Human Heat Shock 60kD Protein 1, Chaperonin (HSPD1) ELISA Kit

Principle of the Assay

The microtiter plate provided in this kit has been pre-coated with an antibody specific to HSPD1. Standards or samples are then added to the appropriate microtiter plate wells with a biotin-conjugated antibody preparation specific to HSPD1. Next, Avidin conjugated to Horseradish Peroxidase (HRP) is added to each microplate well and incubated. After the TMB substrate solution is added, only those wells that contain HSPD1, biotin-conjugated antibody, and enzyme-conjugated Avidin will exhibit a change in color. The enzyme-substrate reaction is terminated by the addition of sulphuric acid solution, and the color change is measured spectrophotometrically at a wavelength of 450nm ± 10nm. The concentration of HSPD1 in the samples is then determined by comparing the O.D. of the samples to the standard curve.

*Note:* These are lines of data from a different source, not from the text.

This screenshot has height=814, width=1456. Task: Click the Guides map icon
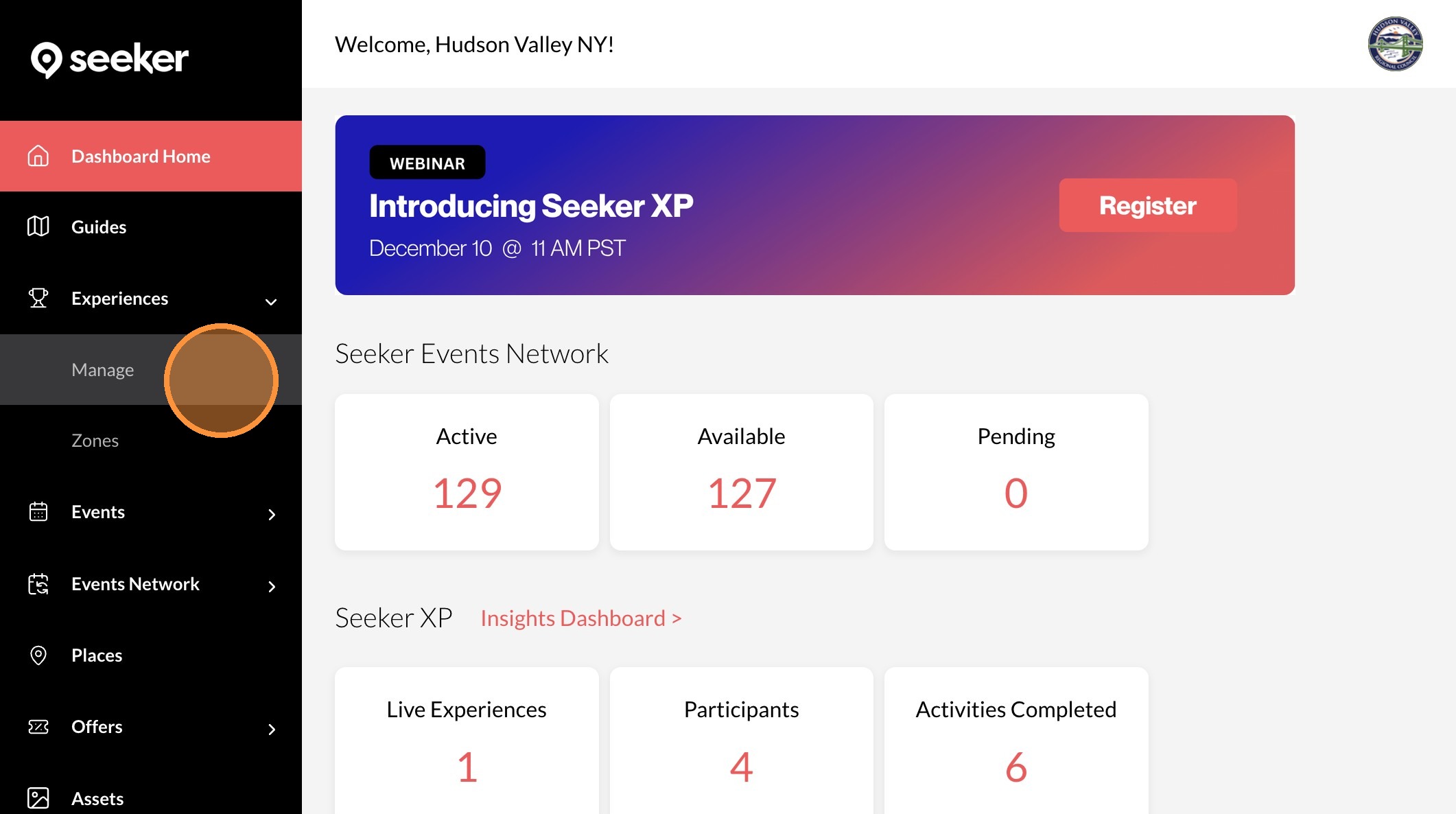[x=38, y=226]
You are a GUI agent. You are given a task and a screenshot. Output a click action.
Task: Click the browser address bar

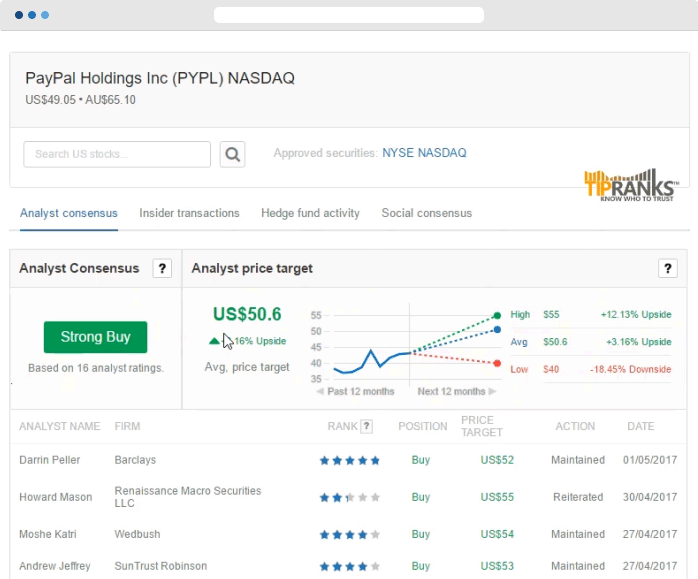coord(348,15)
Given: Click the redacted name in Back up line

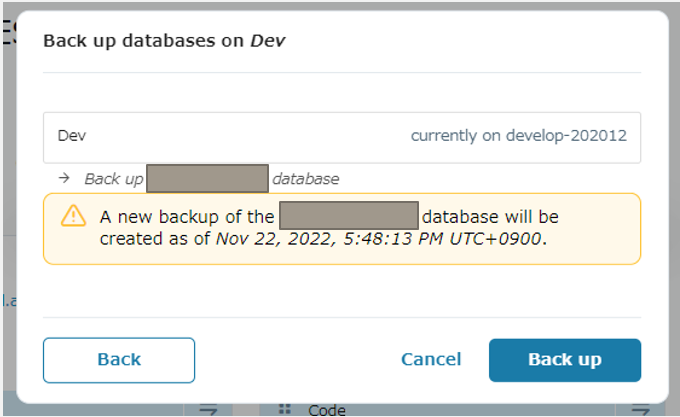Looking at the screenshot, I should point(207,178).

For Use with serum, plasma, and cell culture supernatants. For Research Use Only. Not for use in diagnostic procedures.

Target Information

Chaperonin implicated in mitochondrial protein import and macromolecular assembly. Together with Hsp10, facilitates the correct folding of imported proteins. May also prevent misfolding and promote the refolding and proper assembly of unfolded polypeptides generated under stress conditions in the mitochondrial matrix (PubMed:1346131, PubMed:11422376). The functional units of these chaperonins consist of heptameric rings of the large subunit Hsp60, which function as a back-to-back double ring. In a cyclic reaction, Hsp60 ring complexes bind one unfolded substrate protein per ring, followed by the binding of ATP and association with 2 heptameric rings of the co-chaperonin Hsp10. This leads to sequestration of the substrate protein in the inner cavity of Hsp60 where, for a certain period of time, it can fold undisturbed by other cell components. Synchronous hydrolysis of ATP in all Hsp60 subunits results in the dissociation of the chaperonin rings and the release of ADP and the folded substrate protein (Probable).

GENE ID	3329
SWISS PROT	P10809
SYNONYMS	HSP60; GROEL; CPN60; HuCHA60; Heat Shock Protein 60; Spastic Paraplegia 13,Autosomal Dominant; 60 kDa chaperonin; Mitochondrial matrix protein P1; P60 lymphocyte protein

Materials Supplied

Kit Components	96 Wells Quantity/Size
Pre-coated, ready-to-use 96-well strip plate	1 plate
Plate sealer for 96 wells	2
Standard	2 tubes
Diluent buffer	1 bottle
Detection Reagent A	1 bottle
Detection Reagent B	1 bottle
TMB Substrate	1 tube
Stop Solution	1 tube
Wash Buffer (30 ℅ concentrate)	1 tube
Product data sheet	1 copy

Storage

The TMB Substrate, Wash Buffer (30X concentrate), and the Stop Solution should be stored at 4°C upon receipt, while the other items should be stored at -20°C.

Performance Characteristics

REPEATABILITY	Intra-assay Precision (Precision within an assay): 3 samples with low, middle, and high-level HSPD1 were tested 20 times on one plate, respectively. Inter-assay Precision (Precision between assays): 3 samples with low, middle, and high-level HSPD1 were tested on 3 different plates, with 8 replicates in each plate. CV(%) = SD/meanX100 Intra-Assay: CV<10% Inter-Assay: CV<12%
SENSITIVITY	The minimum detectable dose was 0.063ng/mL.
ASSAY RANGE	0.156-10ng/mL
SPECIFICITY	This assay has high sensitivity and excellent specificity for the detection of HSPD1. No significant cross-reactivity or interference between HSPD1 and analogs was observed. Note: Limited by current skills and knowledge, it is impossible to perform all possible cross-reactivity detection tests between HSPD1 and all analogs, therefore, cross reactivity may still exist.